***** PAGE EXTRACT *****

Pennsylvania expects to receive more than $1 billion in opioid settlement money. Decisions made by a powerful and secretive oversight board could set a precedent for years to come.
A review of hundreds of decisions made by a powerful state oversight board sheds light on how Pennsylvania counties will be allowed to spend hundreds of millions of dollars from opioid settlements.
Money for coroner offices? Yes. The board in June reversed its earlier rejection of Lawrence County’s decision to spend $25,000 to support its coroner’s office.
Funds for Kensington residents? No. Members rejected using $7.5 million for a plan focused on improving the quality of life in an area that Philadelphia city government described as “widely known as the epicenter of the nation’s overdose crisis.”
Syringe services? Yes, at least in Allegheny County.
Probation and parole? No, in at least some cases.
The Pennsylvania Opioid Misuse and Addiction Abatement Trust has the power to withhold and reduce funding if it decides counties spent money inappropriately. The secretive actions of the 13-member oversight board have made it more difficult for the public to influence the process or understand the rationale and legal justification behind many of the trust’s decisions.
But these early decisions could have an influence for years to come, which trust member Kevin Boozel acknowledged.
“We’re being looked at as we’re setting a precedent,” Boozel, a Butler County commissioner, told Spotlight PA.
A review of the trust’s most recent actions, as well as its statements and practices going back more than a year, helps show what the precedent is.
Some programs are still awaiting a final decision from the trust, and counties with rejected strategies have options. They can appeal to a newly approved dispute resolution committee of the trust. The chair of the trust, Tom VanKirk, says that committee will have public meetings, unlike the groups that reviewed spending reports and created recommendations for the full board.
Counties can also appeal to Commonwealth Court, VanKirk said. He declined to answer questions after the June meeting.
Here’s what you need to know about some of the more controversial, scrutinized, and debated spending issues.
Kensington residents
The trust in June voted to reject Philadelphia’s use of $7.5 million to support residents of the Kensington area.

*****

**TASK LIST:**
1. Copy the passage of the opioid settlement article from "But these early" up to and including "the June meeting.".
2. Answer these questions using the opioid settlement article:
(a) How much did Lawrence County decide to spend to support its coroner's office?
(b) How many members sit on the trust's oversight board?
(c) Which county does Kevin Boozel serve as commissioner?
3. According to the opioid settlement article, why is it harder for the public to influence the trust's process? Answer in one to three sentences.

***** DATA EXCERPT *****

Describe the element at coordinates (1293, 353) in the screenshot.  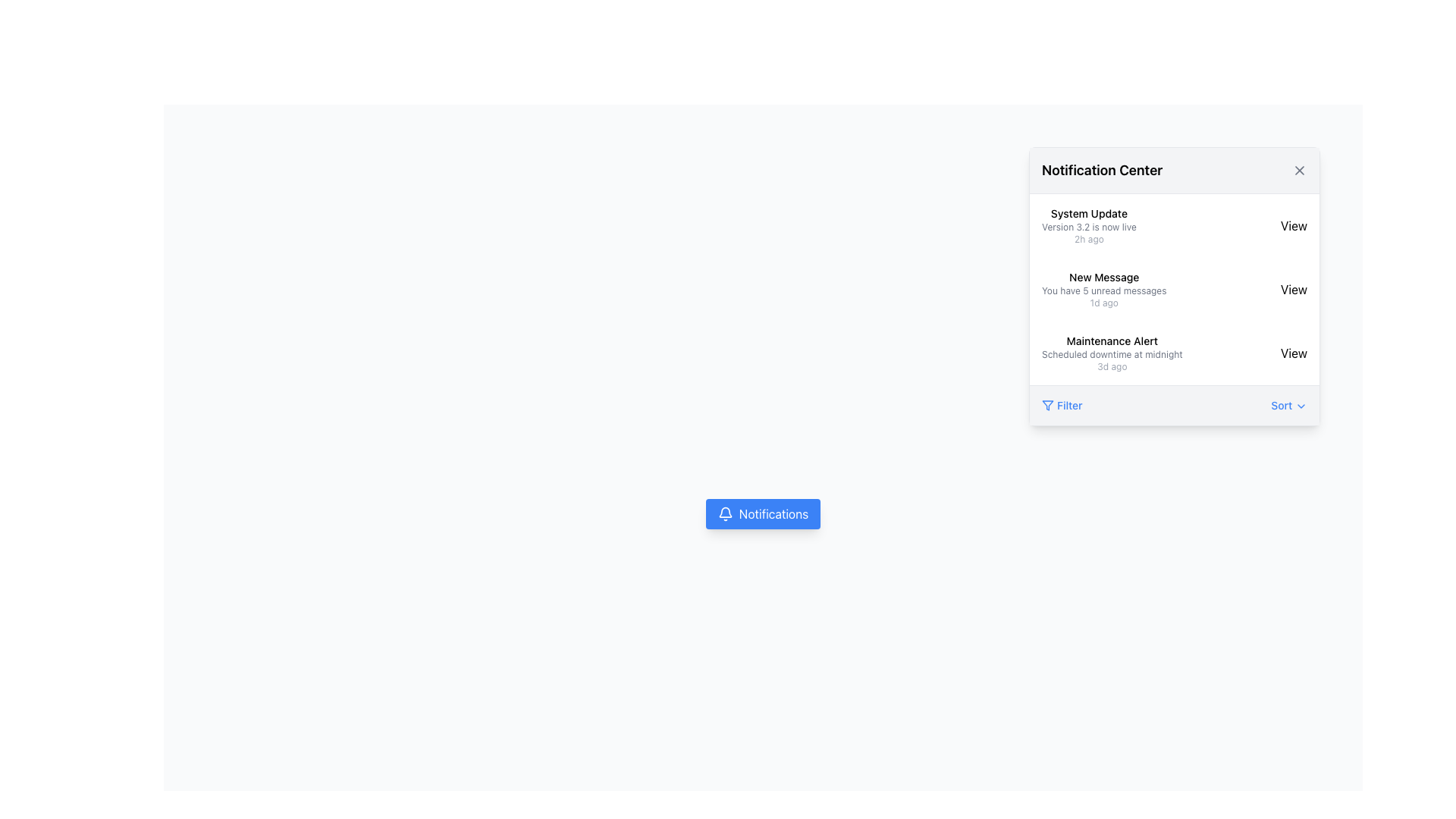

*****

**EXPECTED ANSWERS:**
1.
But these early decisions could have an influence for years to come, which trust member Kevin Boozel acknowledged.
“We’re being looked at as we’re setting a precedent,” Boozel, a Butler County commissioner, told Spotlight PA.
A review of the trust’s most recent actions, as well as its statements and practices going back more than a year, helps show what the precedent is.
Some programs are still awaiting a final decision from the trust, and counties with rejected strategies have options. They can appeal to a newly approved dispute resolution committee of the trust. The chair of the trust, Tom VanKirk, says that committee will have public meetings, unlike the groups that reviewed spending reports and created recommendations for the full board.
Counties can also appeal to Commonwealth Court, VanKirk said. He declined to answer questions after the June meeting.

2.
(a) $25,000
(b) 13
(c) Butler County

3. The 13-member oversight board acts in secret. That secrecy makes it harder for the public to influence the process or to understand the rationale and legal justification behind many of the trust's decisions.